Densities and viscosities of binary mixtures of Propiophenone with o-xylene, m-xylene and p-xylene were measured over the entire composition range at T=(303.15 to 318.15) K and at 0.1Mpa atmospheric pressure. Experimental data used to calculate excess molar volume (V-E), deviation of viscosity (Delta eta), excess Gibb's free energy (G(*E)) activation of viscous flow for each binary system and the results were fitted to the Redlich-Kister polynomial equation to obtain the fitting coefficients and standard deviations. Viscosity values used to compute single adjustable interaction parameters from Grunberg and Nissan, Katti and Chaudhri, Hind et al., Tamara Kurata and Frenkel relations.
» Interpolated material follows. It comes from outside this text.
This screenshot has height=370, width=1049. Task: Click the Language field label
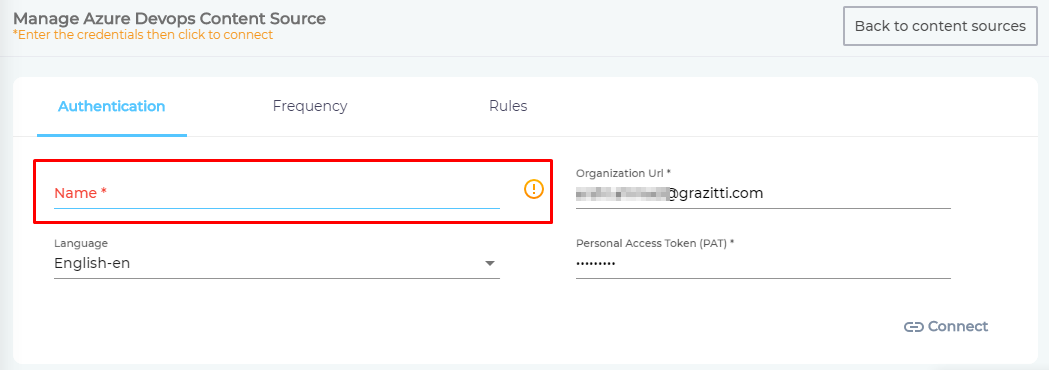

Deviations in thermodynamic properties of the binary mixtures were discussed in terms of their molecular interactions between the components. Viscosity data correlated with the McAllister's three body/four body models, Heric, Auslander, and Jouyban-Acree relations having two and three adjustable parameters for the studied binary mixtures. Viscosity relations like Kendall-Monroe, Bingham, Arrhenius, and Kendall were used to calculate and compare the standard deviation percentage, (sigma %), between the experimental and calculated viscosity data. The studied systems showed specific intermolecular interactions and the percentage deviations were in good agreement with the experimental values. Obtained results are useful in various chemical and industrial processes.